A puckish and unpredictable thing is life in the great round and what I like to call "the matter of moons". One goes out faithfully with tripod and camera month after month, and she is always hoping to see the moon on her special night but can never really be sure - especially in springtime when the lady is concealed by rain clouds for days at a time. Last evening, Spencer and I were fortunate, and skies were clear for a brief interval - a little before nine, Luna rose over the bare trees, and we were both there to watch her climb. We had not been so fortunate in the wee hours of the morning. Before two o'clock, we wrapped up warmly and went outside to observe the lunar eclipse, but the skies were covered from horizon to horizon with storm clouds, and there was no moon to be seen, no spangly stars and no sign of the eclipse at all.

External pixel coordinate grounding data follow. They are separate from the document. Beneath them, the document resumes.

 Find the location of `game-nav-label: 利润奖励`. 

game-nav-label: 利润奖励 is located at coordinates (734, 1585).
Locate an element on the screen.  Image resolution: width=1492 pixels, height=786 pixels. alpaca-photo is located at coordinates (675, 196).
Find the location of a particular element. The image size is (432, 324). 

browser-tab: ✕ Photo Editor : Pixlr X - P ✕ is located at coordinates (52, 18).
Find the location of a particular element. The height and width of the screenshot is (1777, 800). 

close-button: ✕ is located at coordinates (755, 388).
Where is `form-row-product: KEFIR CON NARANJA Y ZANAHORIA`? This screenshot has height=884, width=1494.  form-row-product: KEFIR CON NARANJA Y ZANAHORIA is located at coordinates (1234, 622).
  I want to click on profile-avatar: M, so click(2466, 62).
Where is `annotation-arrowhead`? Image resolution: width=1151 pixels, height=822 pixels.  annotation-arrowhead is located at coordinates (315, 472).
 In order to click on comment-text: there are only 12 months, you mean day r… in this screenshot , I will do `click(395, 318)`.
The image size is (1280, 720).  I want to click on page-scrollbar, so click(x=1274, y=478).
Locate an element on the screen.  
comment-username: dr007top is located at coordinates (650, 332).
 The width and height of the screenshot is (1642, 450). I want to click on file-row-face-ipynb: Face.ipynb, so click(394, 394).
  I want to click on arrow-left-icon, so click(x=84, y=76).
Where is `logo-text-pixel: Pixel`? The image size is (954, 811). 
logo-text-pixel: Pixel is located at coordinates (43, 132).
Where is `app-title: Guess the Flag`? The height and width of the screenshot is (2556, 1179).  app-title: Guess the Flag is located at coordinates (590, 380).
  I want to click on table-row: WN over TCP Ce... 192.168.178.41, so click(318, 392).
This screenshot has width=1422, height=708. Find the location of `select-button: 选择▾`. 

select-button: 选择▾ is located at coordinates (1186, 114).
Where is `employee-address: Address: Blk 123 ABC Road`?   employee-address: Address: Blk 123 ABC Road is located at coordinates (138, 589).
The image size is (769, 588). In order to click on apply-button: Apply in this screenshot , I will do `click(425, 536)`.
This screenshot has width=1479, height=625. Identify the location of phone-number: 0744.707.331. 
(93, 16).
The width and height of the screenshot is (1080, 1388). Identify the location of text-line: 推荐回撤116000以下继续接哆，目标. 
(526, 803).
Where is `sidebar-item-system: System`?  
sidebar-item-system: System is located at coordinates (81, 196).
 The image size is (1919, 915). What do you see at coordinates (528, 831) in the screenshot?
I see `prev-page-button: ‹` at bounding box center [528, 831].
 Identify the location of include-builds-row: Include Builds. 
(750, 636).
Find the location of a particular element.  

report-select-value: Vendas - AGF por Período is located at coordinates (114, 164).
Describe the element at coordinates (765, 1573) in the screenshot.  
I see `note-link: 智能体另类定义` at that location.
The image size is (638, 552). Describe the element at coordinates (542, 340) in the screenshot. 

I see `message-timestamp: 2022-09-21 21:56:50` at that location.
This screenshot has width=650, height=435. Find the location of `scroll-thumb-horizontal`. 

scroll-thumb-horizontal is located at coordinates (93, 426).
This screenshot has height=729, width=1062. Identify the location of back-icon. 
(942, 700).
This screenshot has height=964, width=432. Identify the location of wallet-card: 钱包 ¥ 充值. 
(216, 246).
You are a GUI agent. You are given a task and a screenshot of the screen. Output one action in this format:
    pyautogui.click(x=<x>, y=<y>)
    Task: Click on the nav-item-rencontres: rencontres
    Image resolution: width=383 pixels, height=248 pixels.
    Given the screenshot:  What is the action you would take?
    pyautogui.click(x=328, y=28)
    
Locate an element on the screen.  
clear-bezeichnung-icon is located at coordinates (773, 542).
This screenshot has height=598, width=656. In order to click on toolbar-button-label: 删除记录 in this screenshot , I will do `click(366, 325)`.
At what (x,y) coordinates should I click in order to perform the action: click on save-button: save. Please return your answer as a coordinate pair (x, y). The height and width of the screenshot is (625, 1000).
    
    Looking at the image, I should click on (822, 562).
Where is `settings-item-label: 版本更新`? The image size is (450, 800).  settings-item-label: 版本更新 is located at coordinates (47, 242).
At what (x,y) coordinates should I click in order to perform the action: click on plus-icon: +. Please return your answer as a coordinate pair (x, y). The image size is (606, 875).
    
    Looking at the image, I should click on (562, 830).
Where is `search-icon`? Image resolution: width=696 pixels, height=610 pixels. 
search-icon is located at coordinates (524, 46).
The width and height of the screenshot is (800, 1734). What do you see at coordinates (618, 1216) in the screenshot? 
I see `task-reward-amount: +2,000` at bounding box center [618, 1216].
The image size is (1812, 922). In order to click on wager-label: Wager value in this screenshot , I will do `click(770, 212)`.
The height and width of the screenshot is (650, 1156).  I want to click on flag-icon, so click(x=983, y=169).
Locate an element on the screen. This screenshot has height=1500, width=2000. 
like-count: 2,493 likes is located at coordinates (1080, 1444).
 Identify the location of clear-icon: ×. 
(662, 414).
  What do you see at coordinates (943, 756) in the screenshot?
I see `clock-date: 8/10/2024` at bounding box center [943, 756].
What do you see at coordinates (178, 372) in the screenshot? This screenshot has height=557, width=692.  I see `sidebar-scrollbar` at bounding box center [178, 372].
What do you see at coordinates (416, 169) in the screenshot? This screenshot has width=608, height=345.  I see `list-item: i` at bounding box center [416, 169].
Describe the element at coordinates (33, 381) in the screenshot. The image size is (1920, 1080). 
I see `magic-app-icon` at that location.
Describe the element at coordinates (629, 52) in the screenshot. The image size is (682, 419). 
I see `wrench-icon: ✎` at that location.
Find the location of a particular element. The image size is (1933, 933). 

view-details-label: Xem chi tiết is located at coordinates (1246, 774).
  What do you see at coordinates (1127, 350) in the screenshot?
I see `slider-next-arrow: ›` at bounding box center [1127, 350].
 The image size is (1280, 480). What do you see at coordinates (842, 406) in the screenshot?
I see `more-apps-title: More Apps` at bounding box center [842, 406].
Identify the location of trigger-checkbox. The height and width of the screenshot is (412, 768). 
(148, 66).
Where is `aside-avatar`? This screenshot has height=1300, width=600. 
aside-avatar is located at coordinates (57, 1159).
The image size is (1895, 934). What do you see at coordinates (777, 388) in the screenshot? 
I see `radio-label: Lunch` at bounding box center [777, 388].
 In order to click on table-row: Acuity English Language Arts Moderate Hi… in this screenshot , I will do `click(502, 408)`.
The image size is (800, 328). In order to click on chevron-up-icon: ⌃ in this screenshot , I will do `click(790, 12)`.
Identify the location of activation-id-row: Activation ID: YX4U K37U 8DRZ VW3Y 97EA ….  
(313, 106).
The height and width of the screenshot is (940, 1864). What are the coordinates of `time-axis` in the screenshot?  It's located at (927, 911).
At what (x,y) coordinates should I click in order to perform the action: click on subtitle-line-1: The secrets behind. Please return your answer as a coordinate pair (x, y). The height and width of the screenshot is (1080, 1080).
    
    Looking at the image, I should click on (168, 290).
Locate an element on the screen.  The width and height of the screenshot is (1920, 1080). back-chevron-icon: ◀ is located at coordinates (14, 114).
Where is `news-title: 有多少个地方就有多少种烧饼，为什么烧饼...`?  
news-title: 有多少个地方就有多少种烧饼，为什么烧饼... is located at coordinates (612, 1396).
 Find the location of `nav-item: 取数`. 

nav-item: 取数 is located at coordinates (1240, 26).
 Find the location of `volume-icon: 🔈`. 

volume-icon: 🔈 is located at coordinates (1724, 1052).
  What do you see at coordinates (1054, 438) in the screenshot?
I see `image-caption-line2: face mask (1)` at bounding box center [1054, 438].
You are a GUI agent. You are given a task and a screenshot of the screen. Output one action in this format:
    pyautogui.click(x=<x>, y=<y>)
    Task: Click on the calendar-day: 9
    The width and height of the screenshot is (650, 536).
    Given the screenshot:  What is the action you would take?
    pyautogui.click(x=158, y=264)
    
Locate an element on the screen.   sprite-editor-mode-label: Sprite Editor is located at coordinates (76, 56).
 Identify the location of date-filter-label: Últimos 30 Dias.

Around this moon time every year, I find myself all wrapped up in vague longings that evade description, wandering for hours in the woods and by local waters and reaching for something that can't be articulated in words or captured on a memory card. Some of the restlessness can be attributed to my being here all winter while family members, neighbors and friends rambled away to warmer climes, but the simple truth is that I too long to sprout leaves and burst into shaggy riotous bloom. The moon in her radiant fullness has a way of quieting my nebulous springtime longings, and sometimes old stones lull them too, as do little garden jungles of rain dappled leaves and flocks of Canada geese passing overhead on their way to the river. There's a gentle kind of "wabi sabi" melancholy in such yearnings that becomes stronger and more compelling with every passing year.

We also know this restless yearning moon as the: Ashes Moon, Big Spring Moon, Broken Snowshoe Moon, Budding Trees Moon, Bullhead Moon, Cherry Blossom Moon, Daisy Moon, Moon, Egg Moon, Fish Moon, Flower Moon, Fourth Moon, Frog Moon, Glittering Snow on Lake Moon, Grass Moon, Gray Goose Moon, Great Sand Storm Moon, Green Grass Moon, Growing Moon, Half Spring Moon, Hare Moon, Ice Breaking in the River Moon, Leaf Split Moon, Loon Moon, Maple Sap Boiling Moon, Moon of Greening Grass, Moon of Red Grass Appearing, Moon of the Big Leaves, Moon of the Red Grass Appearing, Moon of Windbreak, Moon When Geese Return in Scattered Formation, Moon When Nothing Happens, Moon When the Geese Lay Eggs, Moon When They Set Indian Corn, Moon, Pink Moon, Planter's Moon, Planting Corn Moon, Planting Moon, Poinciana Moon, Red Grass Appearing Moon, Ring Finger Moon, Snowdrop Moon, Snowshoe Breaking Moon, Spring Moon, Sprouting Grass Moon, Strawberry Moon, Strong Moon, Sugar Moon

As names go, I am rather fond of "Cherry Blossom Moon" and "Sugar Moon".